Ring A Ding Rhythm (a.k.a. It's Trad, Dad) 1962 .......continues our never ending quest to dig up the strangest, nuttiest, most whoopsi-daisy movies of the 1960's.......
As crazy as this movie is, it's overview of the early 60's pop music scene in Britain perplexed us.
We most definitely grew up in that era, but on this side of the Pond, (the USA, that is) it was folk music, not jazz, that became the temporary craze that gripped our nation.......(which you can view lovingly satirized in Christopher Guest's 'mockumentary', "A Mighty Wind")
Across the othe side of the Pond, apparently American Dixieland jazz, of all things, became some huge flavor-of-the-moment thing, along with a few Rock 'n Roll crooners.......(if you're thinking those two musical styles seem wildly out-of-synch with other other.......right you are...
Talk about musical diversity.......we don't know of any known universe that would feature the Dukes Of Dixieland warbling and waa-waa-ing and then segue to our own beloved Philly boy Chubby Checker, twistin' the night away........
This movie barely qualifies as a feature film, it's more of a long, long, long parade of jazz and crooner acts thinly connected with a premise of two young adults recruiting acts for a small town concert.

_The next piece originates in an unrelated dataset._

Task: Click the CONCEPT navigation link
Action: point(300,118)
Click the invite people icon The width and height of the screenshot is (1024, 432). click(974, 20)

We hardly feel qualified to judge the performers here......our dad had a large collection of Dixieland jazz LPs and they sounded all alike to us.......(and watching them again in this movie, some 50 years later, they still all sound monotonously similar to each other....)

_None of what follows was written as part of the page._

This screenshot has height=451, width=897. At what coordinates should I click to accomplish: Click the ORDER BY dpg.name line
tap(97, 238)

What caught our eye and held our attention were the some of the groundbreaking cinematic stylings of director Richard Lester.......who'd shortly thereafter shake up the film world with his two Beatles musicals, "A Hard Day's Night" and "Help"......
Lester dearly loved intricate physical gags, a la Buster Keaton and Charlie Chaplin and the movie's peppered with them. He also joyfully plays with cinematic conventions....(the film's offscreen narrator would at times engage with the actors to move along the storyline...)
And the best sequences of all involved Lester bending, warping and toying with the endless music sequences (using split screens, and every variety of optical visual effect he could think of..,,,)
Essentially, Richard Lester more or less invents music videos on the spot.here......and he makes sure to throw slapstick shtick into any brief scene which fall to the actors......(and boy, does it ever help make the film far more tolerable to sit through....)
We've no idea how to recommend this one.......fans of Lester and cutting edge 60's filmmaking will want to check it out.......but getting through 'Ring A Ding Rhythm' requires a very high tolerance for Dixieland jazz......so be forewarned.